The latter is what I mean by "doesn't change very often" (if you're using nothing but 4.2 features).
Fair enough. I was thinking about the dynamic output of what you are considering to be the static input.
(%) is a parameter expansion flag, it means "treat the rest of this expansion like a prompt".
Interesting.
Using :- like that means "if the empty parameter name is unset" (which is always the case).
ACKI make judicious use of that. But I wasn't sure if it was the same with the "(%)" or if that fundamentally altered it.
So if %F is not supported in a prompt, that substitution will return something containing the literal string "red" somewhere.
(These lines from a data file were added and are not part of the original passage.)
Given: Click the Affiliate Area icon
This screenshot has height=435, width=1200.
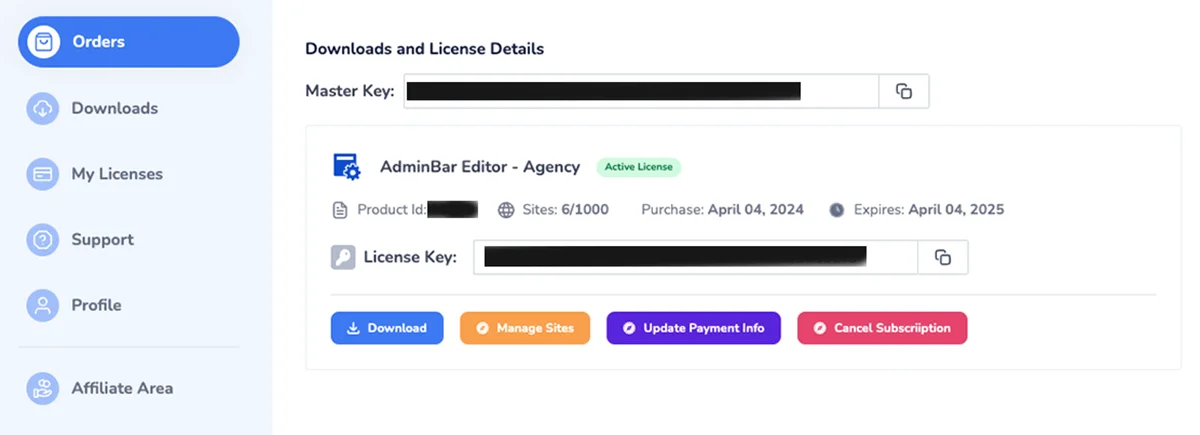Looking at the screenshot, I should pos(43,388).
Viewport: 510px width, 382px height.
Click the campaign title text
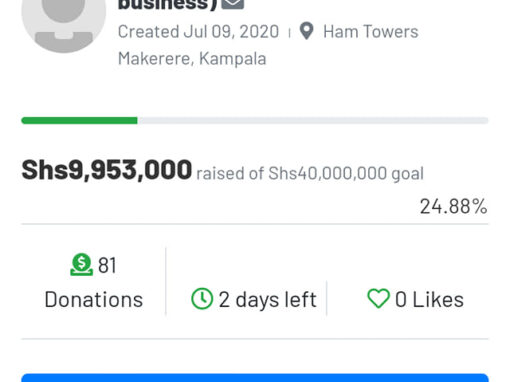click(x=168, y=5)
Hum.This makes me wonder -- academically -- if I could create a bunch of variables that are effectively place holders for each color and then reference them in the prompt as necessary. But doing so intelligently wherein if it's supported, use the %F{...} method or fall back to the manually entered control codes. But I feel like that might be an abstraction inversion. :-/
I'll probably poke at this at some point to make sure I truly understand what is possible and then evaluate if it's worth doing or not. -- Sometimes there is merit to an abstraction inversion as it helps foster fuller understanding of some concepts as an academic exercise.
As for the system on the failed drive, I manged to do a full bare metal system recovery into a VM hours before the owner decided to decommission the system. C'est la vie.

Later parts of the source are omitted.